医師として、家族の一員として(下)
2006年06月01日 コンサルタントC
D先生は、外来の数をこなす事だけでは、患者さんを『物』として扱うことになり、患者さん一人一人の考え方・価値観に対応して医療の側もジックリ時間をとって丁寧に対応できる医療機関で働きたいとの事であった。もちろんコスト意識を持った上での考えである。また先生には時間的な猶予もあまりなかった。義母が介護疲れで体調不良を訴え始めているのだという。
私は先生の自宅になるべく近いところで、しらみつぶしに求人をだしている診療所を回った。特に時間的な条件で難航したが、ようやく10日ほどして2つのクリニックを提案した。
1つは自宅から25分と好立地であり、年俸のアップも見込めるAクリニック。もう1つは患者・スタッフのアットホームな環境が自慢のBクリニックである。私は早速両方との面接をセッティングした。

表示情報 ▸
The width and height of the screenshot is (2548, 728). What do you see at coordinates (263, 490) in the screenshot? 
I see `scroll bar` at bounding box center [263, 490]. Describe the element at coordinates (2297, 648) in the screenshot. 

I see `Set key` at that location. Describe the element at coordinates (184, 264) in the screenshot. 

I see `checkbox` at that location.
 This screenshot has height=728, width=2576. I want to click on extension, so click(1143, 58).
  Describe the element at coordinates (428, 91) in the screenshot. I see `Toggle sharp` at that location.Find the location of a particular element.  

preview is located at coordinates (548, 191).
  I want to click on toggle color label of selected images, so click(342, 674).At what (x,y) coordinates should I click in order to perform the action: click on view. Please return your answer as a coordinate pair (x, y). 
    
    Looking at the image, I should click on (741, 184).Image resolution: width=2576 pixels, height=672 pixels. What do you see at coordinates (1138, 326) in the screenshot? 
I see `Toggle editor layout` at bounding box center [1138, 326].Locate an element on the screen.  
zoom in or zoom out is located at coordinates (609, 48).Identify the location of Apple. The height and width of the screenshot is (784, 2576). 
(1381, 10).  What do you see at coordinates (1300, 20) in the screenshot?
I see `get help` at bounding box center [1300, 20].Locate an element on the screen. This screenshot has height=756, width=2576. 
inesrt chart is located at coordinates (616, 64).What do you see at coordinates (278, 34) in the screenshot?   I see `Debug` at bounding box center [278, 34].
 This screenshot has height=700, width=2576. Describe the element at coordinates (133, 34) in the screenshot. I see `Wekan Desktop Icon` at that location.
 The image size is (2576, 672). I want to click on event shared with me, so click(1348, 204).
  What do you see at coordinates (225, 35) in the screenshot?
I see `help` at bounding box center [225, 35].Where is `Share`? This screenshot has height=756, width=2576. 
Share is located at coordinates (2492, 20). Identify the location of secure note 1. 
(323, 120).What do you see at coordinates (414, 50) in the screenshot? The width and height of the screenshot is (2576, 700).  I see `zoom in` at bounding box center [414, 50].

やること ▸
a - 抜粋によると、Aクリニックは自宅から何分の場所にありますか。
b - 抜粋のうち「医師として、家族の一員として(下)」から「を訴え始めているのだという。」までを、両端も含めてそのまま繰り返してください。
エントリーは抜粋とは関係のない別の資料です。

課題ごとの回答 ▸
a - 25分です。

b -
医師として、家族の一員として(下)
2006年06月01日 コンサルタントC
D先生は、外来の数をこなす事だけでは、患者さんを『物』として扱うことになり、患者さん一人一人の考え方・価値観に対応して医療の側もジックリ時間をとって丁寧に対応できる医療機関で働きたいとの事であった。もちろんコスト意識を持った上での考えである。また先生には時間的な猶予もあまりなかった。義母が介護疲れで体調不良を訴え始めているのだという。